## What you are asked to do
Report every line of the records below that includes the string "will".

[Opening Input data section]

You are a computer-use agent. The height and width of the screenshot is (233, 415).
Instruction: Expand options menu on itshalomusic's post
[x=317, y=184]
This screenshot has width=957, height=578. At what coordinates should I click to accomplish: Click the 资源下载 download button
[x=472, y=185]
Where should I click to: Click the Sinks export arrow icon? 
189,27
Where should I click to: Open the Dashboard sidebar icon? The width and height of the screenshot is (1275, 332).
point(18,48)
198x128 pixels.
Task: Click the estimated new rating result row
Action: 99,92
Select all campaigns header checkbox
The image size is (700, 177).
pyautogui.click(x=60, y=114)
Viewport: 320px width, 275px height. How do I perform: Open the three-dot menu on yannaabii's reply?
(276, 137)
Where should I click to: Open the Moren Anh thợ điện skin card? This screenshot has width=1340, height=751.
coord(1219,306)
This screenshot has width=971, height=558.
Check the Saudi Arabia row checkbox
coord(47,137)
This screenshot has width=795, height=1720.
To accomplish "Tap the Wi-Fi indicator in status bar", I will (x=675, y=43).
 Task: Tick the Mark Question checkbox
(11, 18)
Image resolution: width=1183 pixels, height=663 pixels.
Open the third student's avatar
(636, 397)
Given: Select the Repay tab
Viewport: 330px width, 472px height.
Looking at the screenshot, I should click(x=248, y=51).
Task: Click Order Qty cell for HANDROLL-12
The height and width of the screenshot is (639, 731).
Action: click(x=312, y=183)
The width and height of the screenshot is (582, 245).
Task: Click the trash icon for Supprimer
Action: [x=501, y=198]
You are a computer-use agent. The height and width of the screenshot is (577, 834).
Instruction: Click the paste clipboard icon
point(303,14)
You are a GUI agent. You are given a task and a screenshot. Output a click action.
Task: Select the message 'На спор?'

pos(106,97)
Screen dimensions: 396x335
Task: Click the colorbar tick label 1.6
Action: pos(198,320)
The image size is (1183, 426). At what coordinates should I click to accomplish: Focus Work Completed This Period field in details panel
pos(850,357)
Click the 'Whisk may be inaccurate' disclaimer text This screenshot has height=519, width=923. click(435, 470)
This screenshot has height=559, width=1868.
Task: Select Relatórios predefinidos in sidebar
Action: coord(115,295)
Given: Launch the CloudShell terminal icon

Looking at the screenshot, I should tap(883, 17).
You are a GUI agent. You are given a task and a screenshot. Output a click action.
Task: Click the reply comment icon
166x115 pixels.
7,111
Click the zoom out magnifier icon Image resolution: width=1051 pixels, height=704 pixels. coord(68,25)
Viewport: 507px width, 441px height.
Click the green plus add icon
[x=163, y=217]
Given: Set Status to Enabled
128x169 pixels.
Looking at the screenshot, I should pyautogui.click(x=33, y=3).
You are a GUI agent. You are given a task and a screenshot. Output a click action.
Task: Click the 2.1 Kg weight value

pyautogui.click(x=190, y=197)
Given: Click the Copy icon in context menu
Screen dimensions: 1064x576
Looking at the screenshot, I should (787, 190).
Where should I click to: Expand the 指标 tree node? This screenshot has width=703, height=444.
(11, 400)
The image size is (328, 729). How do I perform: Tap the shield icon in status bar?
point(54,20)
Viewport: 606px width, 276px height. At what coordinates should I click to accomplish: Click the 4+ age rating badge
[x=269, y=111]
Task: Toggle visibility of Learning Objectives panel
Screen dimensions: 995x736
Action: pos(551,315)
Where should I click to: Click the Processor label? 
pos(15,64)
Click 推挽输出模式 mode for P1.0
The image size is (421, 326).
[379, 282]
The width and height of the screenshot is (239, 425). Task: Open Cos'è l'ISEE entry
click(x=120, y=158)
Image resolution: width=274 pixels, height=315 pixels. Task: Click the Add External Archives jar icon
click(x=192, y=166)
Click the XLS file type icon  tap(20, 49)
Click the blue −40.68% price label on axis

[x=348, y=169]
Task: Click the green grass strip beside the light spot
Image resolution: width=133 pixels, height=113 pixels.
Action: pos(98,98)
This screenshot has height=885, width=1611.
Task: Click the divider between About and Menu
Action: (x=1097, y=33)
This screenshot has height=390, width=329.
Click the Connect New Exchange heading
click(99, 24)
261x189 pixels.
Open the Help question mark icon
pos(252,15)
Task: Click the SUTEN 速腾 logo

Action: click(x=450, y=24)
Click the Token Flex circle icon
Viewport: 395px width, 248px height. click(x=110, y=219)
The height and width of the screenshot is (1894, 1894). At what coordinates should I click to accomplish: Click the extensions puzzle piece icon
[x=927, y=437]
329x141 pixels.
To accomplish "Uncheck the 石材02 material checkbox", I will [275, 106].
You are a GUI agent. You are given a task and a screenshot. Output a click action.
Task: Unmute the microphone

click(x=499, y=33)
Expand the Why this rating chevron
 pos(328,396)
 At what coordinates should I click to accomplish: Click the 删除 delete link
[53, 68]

[Closing Input data section]

## Written answer
To accomplish "Tap the Wi-Fi indicator in status bar", I will (x=675, y=43).
To accomplish "Uncheck the 石材02 material checkbox", I will [275, 106].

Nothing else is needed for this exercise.